Due to the expansion of the steel plant in 1930 the city started facing the shortage of housing more intensely than before & the city’s plan of action got shifted towards development of housing in 1936 when Major P.C Stokes, who was connected with Quetta Reconstruction after earth-quake, was invited by the Company to advise on town planning and development. His planning principles were influenced by the ideas of Earnest Burgess who suggested the outwards expansion of a city in 1925. In 1943, Dr. Keonigsberger was invited to advise on the planning of the town. His team prepared a master plan based on garden city principles and construction of neighbourhood units. 
It employed modern urban planning principles, ushering in modernity through new modes of spatiality & lifestyles associated with industrialisation. The planning ideals included open green spaces of the garden city as an antidote to industrialisation, urban infrastructure adapted to local site conditions, neighbourhood units self-sufficient in civic amenities, and street hierarchy as a means of traffic segregation. Regionalisation of global planning ideals as well as the tension between planned development and organic growth is evident in the narrative of Jamshedpur evolving from a company town to industrial city to the present day urban agglomeration. Unlike New Delhi (of whose development started off in 1911 with the shift of the British’s empires Indian colonial capital city to Delhi), an exercise in legitimating the empire in the eye of its colonial subject, Jamshedpur was an indigenous industrial development, initiated, financed and built by Indians, using local resources and labor albeit aided by foreign expertise. 

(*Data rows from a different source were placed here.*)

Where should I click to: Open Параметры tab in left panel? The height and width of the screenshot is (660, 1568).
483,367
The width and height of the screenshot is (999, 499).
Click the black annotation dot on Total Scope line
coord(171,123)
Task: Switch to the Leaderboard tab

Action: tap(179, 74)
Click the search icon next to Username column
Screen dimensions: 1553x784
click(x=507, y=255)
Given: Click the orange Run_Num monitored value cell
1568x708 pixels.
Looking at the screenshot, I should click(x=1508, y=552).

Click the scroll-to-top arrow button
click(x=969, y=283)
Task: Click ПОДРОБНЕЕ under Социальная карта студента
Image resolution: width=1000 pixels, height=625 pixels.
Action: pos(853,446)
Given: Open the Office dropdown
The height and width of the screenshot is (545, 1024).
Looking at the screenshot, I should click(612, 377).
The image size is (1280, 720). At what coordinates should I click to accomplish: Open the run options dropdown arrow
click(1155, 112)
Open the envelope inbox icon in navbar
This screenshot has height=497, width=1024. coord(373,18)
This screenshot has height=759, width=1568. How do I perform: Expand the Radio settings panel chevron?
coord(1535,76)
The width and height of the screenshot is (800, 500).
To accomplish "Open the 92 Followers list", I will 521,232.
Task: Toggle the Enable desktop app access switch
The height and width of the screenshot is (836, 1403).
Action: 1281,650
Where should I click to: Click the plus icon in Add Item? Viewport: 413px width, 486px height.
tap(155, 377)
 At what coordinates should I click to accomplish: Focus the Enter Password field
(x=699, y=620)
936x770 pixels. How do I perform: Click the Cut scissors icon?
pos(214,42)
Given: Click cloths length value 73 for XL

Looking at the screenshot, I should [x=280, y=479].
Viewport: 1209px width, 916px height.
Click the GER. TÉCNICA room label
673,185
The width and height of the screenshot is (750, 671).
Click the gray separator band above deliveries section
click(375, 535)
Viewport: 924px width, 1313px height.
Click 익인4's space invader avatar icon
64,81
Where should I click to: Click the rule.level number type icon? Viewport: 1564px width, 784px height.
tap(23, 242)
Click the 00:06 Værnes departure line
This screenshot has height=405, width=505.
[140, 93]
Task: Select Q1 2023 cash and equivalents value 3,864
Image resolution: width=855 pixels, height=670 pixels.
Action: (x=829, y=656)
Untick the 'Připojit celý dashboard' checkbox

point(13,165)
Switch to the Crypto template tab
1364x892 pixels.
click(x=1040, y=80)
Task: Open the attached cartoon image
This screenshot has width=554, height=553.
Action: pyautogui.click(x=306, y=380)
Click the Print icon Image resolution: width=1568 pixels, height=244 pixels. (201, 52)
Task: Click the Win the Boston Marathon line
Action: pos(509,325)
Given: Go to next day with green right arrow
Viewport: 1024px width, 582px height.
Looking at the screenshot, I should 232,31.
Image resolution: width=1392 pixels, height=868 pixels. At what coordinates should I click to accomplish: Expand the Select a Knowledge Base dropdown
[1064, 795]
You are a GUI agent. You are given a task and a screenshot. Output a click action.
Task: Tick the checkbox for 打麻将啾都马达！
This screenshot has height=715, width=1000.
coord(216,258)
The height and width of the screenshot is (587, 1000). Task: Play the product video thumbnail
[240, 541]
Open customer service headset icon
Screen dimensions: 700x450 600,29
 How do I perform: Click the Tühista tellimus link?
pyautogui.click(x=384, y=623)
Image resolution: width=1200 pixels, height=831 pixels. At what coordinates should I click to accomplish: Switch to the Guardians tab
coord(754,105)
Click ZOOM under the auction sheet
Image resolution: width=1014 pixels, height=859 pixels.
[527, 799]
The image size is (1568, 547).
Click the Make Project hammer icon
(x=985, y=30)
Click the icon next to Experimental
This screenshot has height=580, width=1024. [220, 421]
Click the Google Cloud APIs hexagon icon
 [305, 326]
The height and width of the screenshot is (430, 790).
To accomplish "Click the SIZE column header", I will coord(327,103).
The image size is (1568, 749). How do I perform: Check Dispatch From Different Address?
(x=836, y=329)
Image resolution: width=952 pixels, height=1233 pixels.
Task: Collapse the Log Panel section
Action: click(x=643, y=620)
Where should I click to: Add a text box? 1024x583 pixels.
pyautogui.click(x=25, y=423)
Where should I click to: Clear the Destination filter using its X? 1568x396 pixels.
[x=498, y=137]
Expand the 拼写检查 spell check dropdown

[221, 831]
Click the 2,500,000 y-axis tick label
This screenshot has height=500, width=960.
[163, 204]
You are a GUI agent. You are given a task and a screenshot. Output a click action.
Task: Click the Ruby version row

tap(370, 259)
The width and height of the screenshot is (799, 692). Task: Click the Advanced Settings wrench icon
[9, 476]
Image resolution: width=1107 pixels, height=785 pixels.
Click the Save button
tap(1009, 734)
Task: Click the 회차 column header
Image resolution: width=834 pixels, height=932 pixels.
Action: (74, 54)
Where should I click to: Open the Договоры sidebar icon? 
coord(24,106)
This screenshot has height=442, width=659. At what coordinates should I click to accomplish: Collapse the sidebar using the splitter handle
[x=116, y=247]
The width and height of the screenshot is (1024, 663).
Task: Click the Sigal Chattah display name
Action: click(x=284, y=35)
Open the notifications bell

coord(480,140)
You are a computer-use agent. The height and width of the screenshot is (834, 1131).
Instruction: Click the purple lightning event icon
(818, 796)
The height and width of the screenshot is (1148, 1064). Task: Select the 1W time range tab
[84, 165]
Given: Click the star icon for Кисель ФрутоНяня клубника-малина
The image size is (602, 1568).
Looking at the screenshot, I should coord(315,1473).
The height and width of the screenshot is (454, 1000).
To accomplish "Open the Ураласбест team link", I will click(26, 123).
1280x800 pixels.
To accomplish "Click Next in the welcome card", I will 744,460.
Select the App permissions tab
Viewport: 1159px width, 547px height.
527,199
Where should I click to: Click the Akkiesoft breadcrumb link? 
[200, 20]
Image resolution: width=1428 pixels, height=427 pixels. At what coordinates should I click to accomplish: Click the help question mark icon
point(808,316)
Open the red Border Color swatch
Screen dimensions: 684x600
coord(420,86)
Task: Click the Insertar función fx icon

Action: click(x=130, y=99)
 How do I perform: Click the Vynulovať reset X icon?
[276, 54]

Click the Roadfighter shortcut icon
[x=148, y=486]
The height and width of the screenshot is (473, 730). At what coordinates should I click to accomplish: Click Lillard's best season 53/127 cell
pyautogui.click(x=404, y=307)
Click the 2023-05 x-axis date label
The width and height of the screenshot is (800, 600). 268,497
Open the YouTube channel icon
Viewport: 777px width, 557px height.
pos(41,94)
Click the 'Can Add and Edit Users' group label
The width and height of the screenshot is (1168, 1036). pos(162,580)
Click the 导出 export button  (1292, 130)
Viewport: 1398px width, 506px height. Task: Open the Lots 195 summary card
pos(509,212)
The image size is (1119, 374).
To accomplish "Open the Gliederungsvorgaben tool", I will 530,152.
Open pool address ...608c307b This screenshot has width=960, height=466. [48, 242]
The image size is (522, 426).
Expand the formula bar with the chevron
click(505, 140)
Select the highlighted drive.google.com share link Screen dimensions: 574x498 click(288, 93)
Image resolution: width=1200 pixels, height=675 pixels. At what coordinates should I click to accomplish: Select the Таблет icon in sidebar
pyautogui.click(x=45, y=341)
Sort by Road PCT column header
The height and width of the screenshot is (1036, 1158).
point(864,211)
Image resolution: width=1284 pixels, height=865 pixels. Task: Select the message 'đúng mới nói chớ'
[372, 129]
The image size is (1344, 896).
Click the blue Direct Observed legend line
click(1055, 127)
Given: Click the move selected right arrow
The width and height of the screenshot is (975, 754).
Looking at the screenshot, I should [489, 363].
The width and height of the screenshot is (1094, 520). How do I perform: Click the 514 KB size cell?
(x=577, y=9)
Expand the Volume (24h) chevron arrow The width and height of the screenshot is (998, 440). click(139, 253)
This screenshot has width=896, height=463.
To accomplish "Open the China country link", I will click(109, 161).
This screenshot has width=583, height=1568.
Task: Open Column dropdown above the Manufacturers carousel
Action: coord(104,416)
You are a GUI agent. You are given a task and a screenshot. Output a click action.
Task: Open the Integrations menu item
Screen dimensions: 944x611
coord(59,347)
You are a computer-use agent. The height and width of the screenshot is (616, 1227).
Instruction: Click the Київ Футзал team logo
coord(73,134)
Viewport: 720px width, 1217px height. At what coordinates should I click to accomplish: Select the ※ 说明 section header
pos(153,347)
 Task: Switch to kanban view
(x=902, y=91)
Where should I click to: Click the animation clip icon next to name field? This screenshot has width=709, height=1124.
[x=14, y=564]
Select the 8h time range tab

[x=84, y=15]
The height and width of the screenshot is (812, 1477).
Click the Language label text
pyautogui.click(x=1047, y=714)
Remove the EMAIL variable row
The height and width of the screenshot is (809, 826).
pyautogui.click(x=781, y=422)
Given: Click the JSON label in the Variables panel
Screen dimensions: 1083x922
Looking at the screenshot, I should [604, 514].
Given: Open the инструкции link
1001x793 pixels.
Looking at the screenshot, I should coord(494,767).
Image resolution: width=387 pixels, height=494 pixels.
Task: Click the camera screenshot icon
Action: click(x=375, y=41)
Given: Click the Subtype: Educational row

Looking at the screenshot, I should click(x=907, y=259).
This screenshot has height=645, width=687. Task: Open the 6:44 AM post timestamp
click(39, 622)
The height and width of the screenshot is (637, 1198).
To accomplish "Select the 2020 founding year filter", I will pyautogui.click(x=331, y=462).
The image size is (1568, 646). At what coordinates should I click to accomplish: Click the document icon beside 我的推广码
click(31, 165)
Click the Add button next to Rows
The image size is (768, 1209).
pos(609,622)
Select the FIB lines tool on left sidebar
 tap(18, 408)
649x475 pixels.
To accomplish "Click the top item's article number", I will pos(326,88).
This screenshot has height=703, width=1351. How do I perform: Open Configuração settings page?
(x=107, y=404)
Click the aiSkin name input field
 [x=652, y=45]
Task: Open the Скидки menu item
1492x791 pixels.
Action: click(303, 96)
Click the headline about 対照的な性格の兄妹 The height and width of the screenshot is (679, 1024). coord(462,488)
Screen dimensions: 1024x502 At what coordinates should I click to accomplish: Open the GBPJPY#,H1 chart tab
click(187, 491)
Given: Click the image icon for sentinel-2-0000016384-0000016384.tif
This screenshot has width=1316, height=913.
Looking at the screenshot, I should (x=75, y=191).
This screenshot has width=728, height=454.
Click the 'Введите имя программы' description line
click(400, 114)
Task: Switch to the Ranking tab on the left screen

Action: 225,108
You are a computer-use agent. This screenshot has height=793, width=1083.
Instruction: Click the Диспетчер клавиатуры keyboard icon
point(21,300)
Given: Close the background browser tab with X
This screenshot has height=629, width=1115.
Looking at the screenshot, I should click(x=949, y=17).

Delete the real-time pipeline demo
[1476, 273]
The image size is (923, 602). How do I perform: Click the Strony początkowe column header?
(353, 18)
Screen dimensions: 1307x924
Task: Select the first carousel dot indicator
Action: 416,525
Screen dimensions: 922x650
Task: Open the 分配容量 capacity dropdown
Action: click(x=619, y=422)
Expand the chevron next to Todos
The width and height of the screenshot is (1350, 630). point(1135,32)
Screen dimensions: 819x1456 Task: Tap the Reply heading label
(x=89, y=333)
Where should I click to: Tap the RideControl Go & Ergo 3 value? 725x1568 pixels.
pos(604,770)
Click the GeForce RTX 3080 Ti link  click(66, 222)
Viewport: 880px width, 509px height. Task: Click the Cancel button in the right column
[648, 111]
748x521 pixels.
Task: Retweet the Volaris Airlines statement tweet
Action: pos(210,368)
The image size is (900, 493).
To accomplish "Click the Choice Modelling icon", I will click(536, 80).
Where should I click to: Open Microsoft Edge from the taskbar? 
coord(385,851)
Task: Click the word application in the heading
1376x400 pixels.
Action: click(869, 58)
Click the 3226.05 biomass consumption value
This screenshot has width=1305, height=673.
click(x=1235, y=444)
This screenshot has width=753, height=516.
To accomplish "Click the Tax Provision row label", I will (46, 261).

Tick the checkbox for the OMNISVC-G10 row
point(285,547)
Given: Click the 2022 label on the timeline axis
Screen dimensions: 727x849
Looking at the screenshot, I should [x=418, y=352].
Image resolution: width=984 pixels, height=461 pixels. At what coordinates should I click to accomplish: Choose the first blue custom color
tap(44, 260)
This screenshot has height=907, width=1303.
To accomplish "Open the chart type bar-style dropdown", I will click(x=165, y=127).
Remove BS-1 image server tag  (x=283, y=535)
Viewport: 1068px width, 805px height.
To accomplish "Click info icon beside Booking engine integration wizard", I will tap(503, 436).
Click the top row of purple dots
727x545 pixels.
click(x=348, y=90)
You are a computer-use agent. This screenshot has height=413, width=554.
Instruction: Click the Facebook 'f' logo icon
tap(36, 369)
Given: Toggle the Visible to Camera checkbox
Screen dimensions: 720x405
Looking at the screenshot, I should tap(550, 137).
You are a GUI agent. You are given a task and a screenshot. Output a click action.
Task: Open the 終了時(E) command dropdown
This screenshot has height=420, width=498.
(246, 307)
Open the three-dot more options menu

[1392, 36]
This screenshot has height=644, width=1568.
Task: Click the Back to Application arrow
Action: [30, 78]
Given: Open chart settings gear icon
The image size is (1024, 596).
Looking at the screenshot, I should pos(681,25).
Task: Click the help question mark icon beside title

The population of the city was just over two lakh in 1951 which has increased to over 13 lakhs as per the Indian census of 2011. The urban agglomeration of Jamshedpur has now turned into the largest urban region in the Indian state of Jamshedpur and the city has experienced tremendous growth since its inception a century over now. The city presents an approach of urban planning of whose primary objective is to build a city which would increase the productivity and living standards of its citizens. Jamshedpur was awarded by the UN Global Compact city award in 2006. The city has been predicted as the 84th fastest growing city in the world for the timeframe 2006–2020. The city is one of the most greenest cities of the country with around 27% of its area under green cover.

The city is currently facing issues of availability of potable water, rising air pollution, worsening of waste management system, etc, and these shall be looked into through a more constructive lens that being viewed in present times. There are various steps being taken by the managing body of the city which is JUSCO (Jamshedpur Utilities and Services Company) which included plantation of 1.2 million tress over the first decade of the 21st century. The city was named as the seventh cleanest city of India in 2011 which was pulled down to the lower side of the list (to the bottom 10) released by the Government of India  under its Swachch Bharat Abhiyan in 2016. The city is rated as the fourth in terms of the per capita water consumption in the Indian cities and it is now eyeing on to become India's first zero sewerage discharge city. 
The vision of the city is worth to cherish for the planning fraternity but the accelerated increase in the urbanisation levels of the state has led to the rise of urban issues and problems - the time has come to rejuvenate the city's system once again like it has done over the course of its developmental history on the platforms of inter-disciplinary perspective of human urban settlements and present a model of integrated industrial & residential mode of human development while maintaining its living standards and quality of life.